▶ _Using the information_
- 1) Duplicate word for word the part of the Lafora disease abstract starting at "Glial alterations in" and ending at "progressive myoclonus epilepsy.".
- 2) Answer these questions from the Lafora disease abstract:
(a) What name is given to the insoluble deposits of aberrant glycogen?
(b) Which two inflammatory signaling pathways are named as the main mediators of the neuroinflammatory phenotype?
(c) Activated forms of which two protein kinases are reported?

▶ _Document passage_
◆ ◆ ◆ ◆

Glial alterations in the glutamatergic and GABAergic signaling pathways in a mouse model of Lafora disease, a severe form of progressive myoclonus epilepsy.

Lafora disease (LD; OMIM#254780) is a rare form of progressive myoclonus epilepsy characterized by the accumulation of insoluble deposits of aberrant glycogen (polyglucosans), named Lafora bodies (LBs), in the brain but also in peripheral tissues. It is assumed that the accumulation of LBs is related to the appearance of the characteristic pathological features of the disease. In mouse models of LD, we and others have reported an increase in the levels of reactive astrocytes and activated microglia, which triggers the expression of the different pro-inflammatory mediators. Recently, we have demonstrated that the TNF and IL-6 inflammatory signaling pathways are the main mediators of the neuroinflammatory phenotype associated with the disease. In this work, we present evidence that the activation of these pathways produces a dysregulation in the levels of different subunits of the excitatory ionotropic glutamatergic receptors (phopho-GluN2B, phospho-GluA2, GluK2) and also an increase in the levels of the GABA transporter GAT1 in the hippocampus of the mice. In addition, we present evidence of the presence of activated forms of the Src and Lyn protein kinases in this area. These effects may increase the excitatory glutamatergic signaling and decrease the inhibitory GABAergic tone, leading to hyper-excitability. More importantly, the enhanced production of these subunits occurs in non-neuronal cells such as activated microglia and reactive astrocytes, pointing out a key role of glia in the pathophysiology of LD.

◆ ◆ ◆ ◆

▶ _Records supplied_
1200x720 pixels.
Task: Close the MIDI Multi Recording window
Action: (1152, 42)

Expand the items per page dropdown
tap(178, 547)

◆ ◆ ◆ ◆

▶ _Answer list_
- 1)
Glial alterations in the glutamatergic and GABAergic signaling pathways in a mouse model of Lafora disease, a severe form of progressive myoclonus epilepsy.

- 2)
(a) Lafora bodies (LBs)
(b) TNF and IL-6
(c) Src and Lyn